Di-ana (two-mother) was a contradiction in that culture, being both virgin and mother - mother who is untouchable, unconquered, unmarried. Where that could come from can be enlightened by Tana herself. Tana's lover and belovèd mate was "cursed" so that he only slept and dreamed. Her only time with him was in his dreams. She became untouched by the Manifest Universe. Her only mate was on the astral plane, a god of ether and space.

As these people moved westward, the goddess grew older, grandmotherly. Amongst the Picts, she was Domnu, an old, wise, Goddess of Inspiration. The Welsh variant of this was the solar Dôn, mother of Arienhrod (a very Dianish figure). The second migration of the Celts called her Danu. Her name variants here are D'Ana, Ana, Anna, Anu. The similarity in descriptions between Danu and Tana/Diana is remarkable, still being a goddess of inspiration, higher love and wisdom - the only difference being in the natural aging process that even a goddess would have. She is still sexually unreachable, but has mellowed with age. She is a "Goddess of the People", motherly and now an object of love and respect as one would give their beloved mother/grandmother.

In a similar manner to the Hindu Tara, she forms the basis of a great pantheon of goddess aspects, her name often used as a root cell as the 9-fold Mother of All Things - Belisana, Morgana, Viviana, etc., just as the 27 Taras defined the Goddess of the Hindus. Her mate is Nwyre, the God of Ether and Space of the Celts, just as the Etruscan Tara - and there are other similarities, as well. Tana became the ancestral mother, to be replaced by her "daughter" Diana. In the same way, the Celts had Tiana and Tyana/Di Ana whose names mean respectively, "Ana of the Household" (ancestral mother) and "Thy Mother".
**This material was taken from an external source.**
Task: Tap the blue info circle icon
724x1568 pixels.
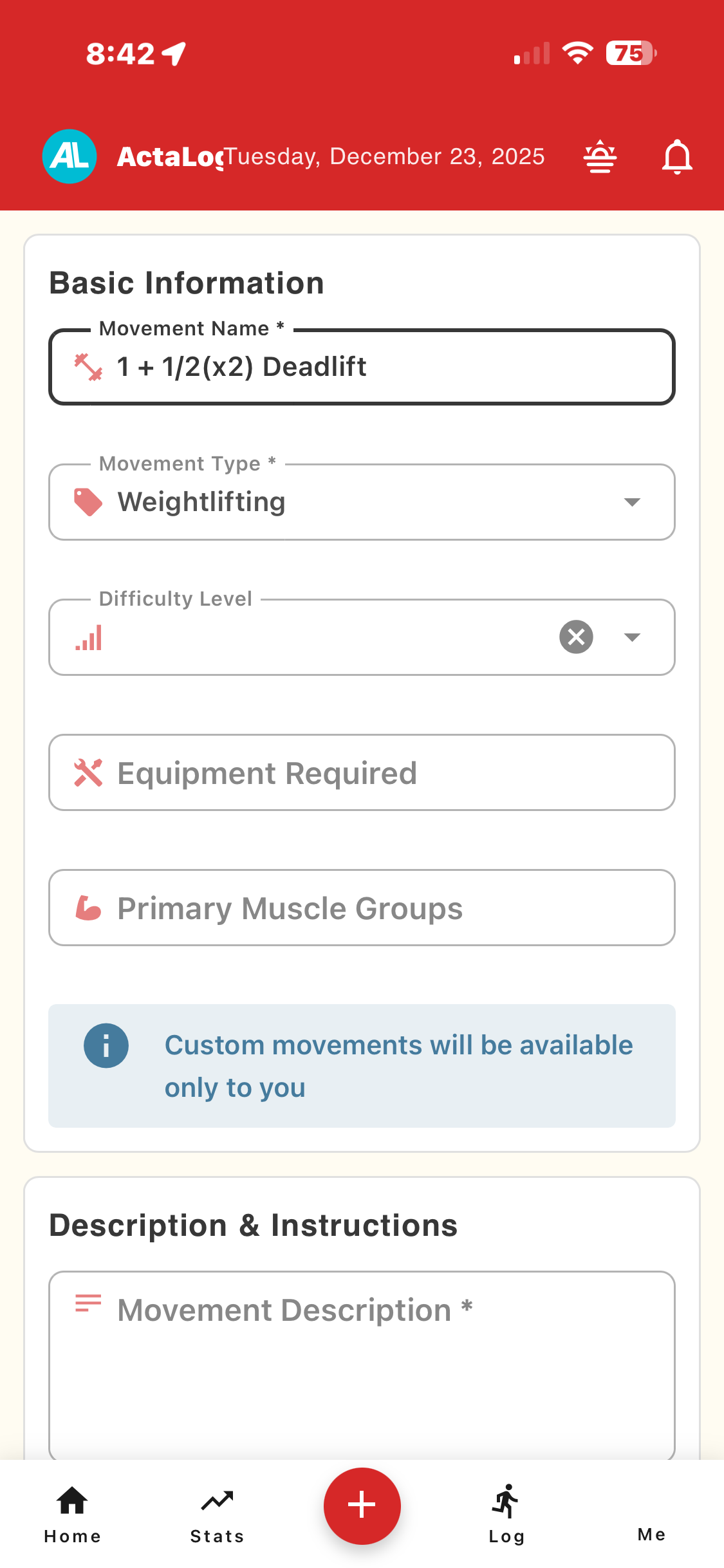Action: tap(106, 1045)
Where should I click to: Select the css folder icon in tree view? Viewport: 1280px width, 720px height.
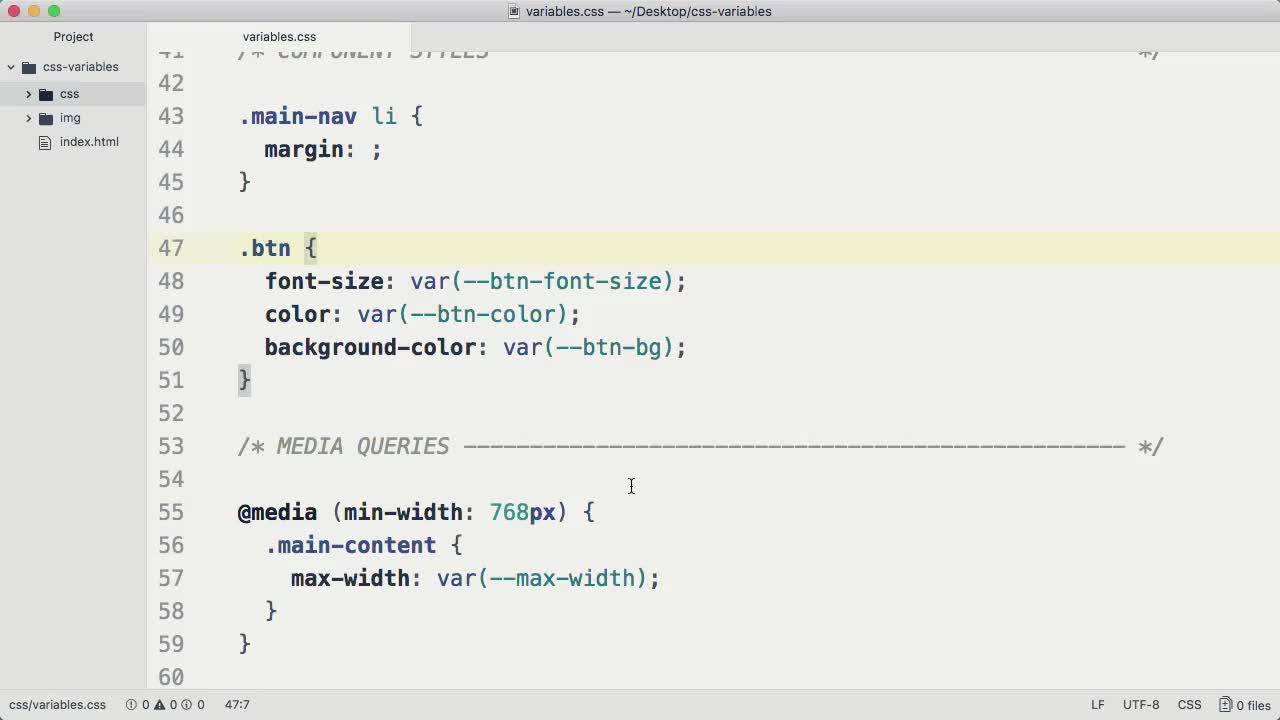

The correlations here are obvious. Even the minor consonant variations are of minor importance. The linguistic base of the Indo-Europeans shows a strong connection between the D and T consonants. An illustration of this point is the fact the DD is pronounced as "th" in the Welsh and Gaelic languages.

So can we find the source of our beloved Danu still present in its ancestral birthplace - the Alps of Transylvania? Unfortunately, no. In the early Roman empire, the expansion into those Alps was stopped dead by contact with the descendants of these great peoples - the Dacians. The Dacians are recorded as having a greatly developed society, rich in artistic and personal development. This was admired by both the Greeks and Romans. They were fierce warriors as well, considered unconquerable in those high mountain passes even by the Roman Legions. So a treaty was struck. The Dacians were shrew, however, and used this contact to improve their own military technology, and for a while, all was well.

Unfortunately, the Romans caught on very quickly, decided that the Dacians needed to be crushed at all cost and set their military machine to work to that goal.

Once accomplished, they proceeded to obliterate any reference to Dacia and replace not only the culture, but also the inhabitants as well. A great colonization move was encouraged by Rome, sending thousands of Italian, Greek and Gaulish settlers to this new, now largely empty land. The native Dacian language was completely Latinized, and these new settlers were so proud of their Roman heritage that they called themselves Romans, and are to this day called Romanians.

So it must be left to the Romans the dubious distinction of being the destroyers of the cradle of their very own civilization and ours - the Dacians of Transylvania.